Uttam Yudh Seva Medal (UYSM; Great War Service Medal) is one of India's military decorations for Wartime Distinguished Service. It is awarded for a high degree of distinguished services in an operational context. "Operational context" includes times of war, conflict, or hostilities. The award is a wartime equivalent of Ati Vishisht Seva Medal, which is a Peacetime Distinguished Service decoration. Uttam Yudh Seva Medal may be awarded posthumously.

==Eligibility==
The Uttam Yudh Seva Medal may be awarded posthumously. It is awarded for distinguished service of an exceptional order during war/conflict/hostilities. It may be awarded to all ranks of the Army, the Navy and the Air Force including those of Territorial Army Units, Auxiliary and Reserve Forces and other lawfully constituted Armed forces when embodied, as well as nursing Officers and other members of the Nursing Services in the Armed Forces.

==Design==
The medal is circular in shape, 35mm in diameter and fitted to a plain horizontal bar with standard fittings. The medal is of gold gilt. The medal has on its obverse the State emblem and the inscriptions in Hindi and English. On its reverse, it has a five pointed star.
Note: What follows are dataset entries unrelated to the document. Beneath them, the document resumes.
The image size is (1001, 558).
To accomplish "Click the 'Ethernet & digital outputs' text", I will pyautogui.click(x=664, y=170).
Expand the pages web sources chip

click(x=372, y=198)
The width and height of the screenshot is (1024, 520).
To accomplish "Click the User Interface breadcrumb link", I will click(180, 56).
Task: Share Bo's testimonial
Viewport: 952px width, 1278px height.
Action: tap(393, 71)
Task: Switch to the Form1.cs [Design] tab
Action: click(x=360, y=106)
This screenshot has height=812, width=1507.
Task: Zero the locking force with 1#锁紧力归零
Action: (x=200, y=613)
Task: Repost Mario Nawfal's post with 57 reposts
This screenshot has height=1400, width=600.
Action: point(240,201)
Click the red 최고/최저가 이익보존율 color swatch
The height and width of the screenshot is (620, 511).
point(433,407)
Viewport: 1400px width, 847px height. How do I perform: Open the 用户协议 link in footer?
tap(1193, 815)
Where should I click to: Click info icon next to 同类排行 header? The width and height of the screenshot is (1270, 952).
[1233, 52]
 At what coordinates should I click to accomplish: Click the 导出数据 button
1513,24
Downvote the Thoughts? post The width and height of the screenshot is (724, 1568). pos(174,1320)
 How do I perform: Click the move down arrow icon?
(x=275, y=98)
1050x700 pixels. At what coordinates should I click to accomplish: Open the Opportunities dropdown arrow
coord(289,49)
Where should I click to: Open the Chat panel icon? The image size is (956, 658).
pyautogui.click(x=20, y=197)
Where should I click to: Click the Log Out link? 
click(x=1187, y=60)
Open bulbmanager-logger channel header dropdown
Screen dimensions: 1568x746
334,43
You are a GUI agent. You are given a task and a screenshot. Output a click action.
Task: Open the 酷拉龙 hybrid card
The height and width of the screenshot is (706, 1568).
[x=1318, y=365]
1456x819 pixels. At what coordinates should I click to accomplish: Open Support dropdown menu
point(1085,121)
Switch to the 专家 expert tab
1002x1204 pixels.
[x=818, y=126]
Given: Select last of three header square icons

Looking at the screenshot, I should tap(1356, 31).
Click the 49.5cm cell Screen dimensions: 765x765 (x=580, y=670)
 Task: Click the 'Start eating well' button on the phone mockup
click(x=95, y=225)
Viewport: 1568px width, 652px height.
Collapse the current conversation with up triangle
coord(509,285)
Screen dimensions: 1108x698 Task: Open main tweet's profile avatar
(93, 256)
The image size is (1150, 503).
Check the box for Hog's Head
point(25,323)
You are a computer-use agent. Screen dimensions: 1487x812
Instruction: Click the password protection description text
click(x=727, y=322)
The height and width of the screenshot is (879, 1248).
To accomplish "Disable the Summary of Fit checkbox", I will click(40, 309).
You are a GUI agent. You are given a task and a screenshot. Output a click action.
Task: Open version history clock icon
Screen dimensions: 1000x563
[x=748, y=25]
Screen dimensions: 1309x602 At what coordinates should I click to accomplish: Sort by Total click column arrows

The riband is Gold in colour with two red vertical stripes dividing it into three equal parts.

If a recipient of the medal is subsequently awarded the medal again, every such further award shall be recognized by a Bar to be attached to the riband by which the medal is suspended. For every such Bar, a miniature insignia of a pattern approved by the Government shall be added to the riband when worn alone.